Activists in Philly Have a Novel Approach to Help De-Oppress Society
September 20, 2024
by Damon OrionFacebookTwitterRedditEmail
In 2019, Proceedings of the National Academy of Sciences of the United States of America reported that one in 1,000 Black men in the U.S. are killed by police. Statista states that between 2015 and August 2024, Black U.S. residents were fatally shot by law enforcement officers at a rate of 6.2 per million of the population per year compared to 2.4 white Americans per million per year.
This is an all-too-familiar example of systemic oppression, which the diversity, equity, and inclusion-based software company Develop Diverse defines as the mistreatment of a social, ethnic, or racial group, perpetuated by governments, schools, health care systems, and other socioeconomic structures.
Systemic oppression can take many forms.

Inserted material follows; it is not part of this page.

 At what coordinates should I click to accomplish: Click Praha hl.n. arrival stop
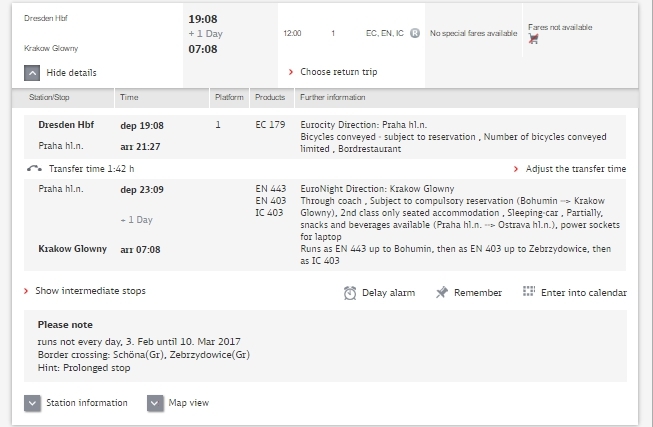point(59,145)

For instance, according to the Forbes piece Gender Pay Gap Statistics in 2024, on average, women earn 16 percent less than men. The article also states that [w]omen of color are among the lowest-paid workers in rural areas, with rural Black and Hispanic women making just 56 cents for every dollar that rural white, non-Hispanic men make. Meanwhile, Native American women receive an average of 59 cents for every dollar paid to white males.
A worker-owned cooperative called the Anti-Oppression Resource and Training Alliance (AORTA) fights systemic oppression by helping individuals and organizations create equitable leadership models for all races, genders, and sexual orientations to enable them to achieve social justice and a solidarity economy. Established in 2010, this Philadelphia, Pennsylvania-based team of facilitators offers strategy meetings, coaching, political education, and training on anti-oppression value systems.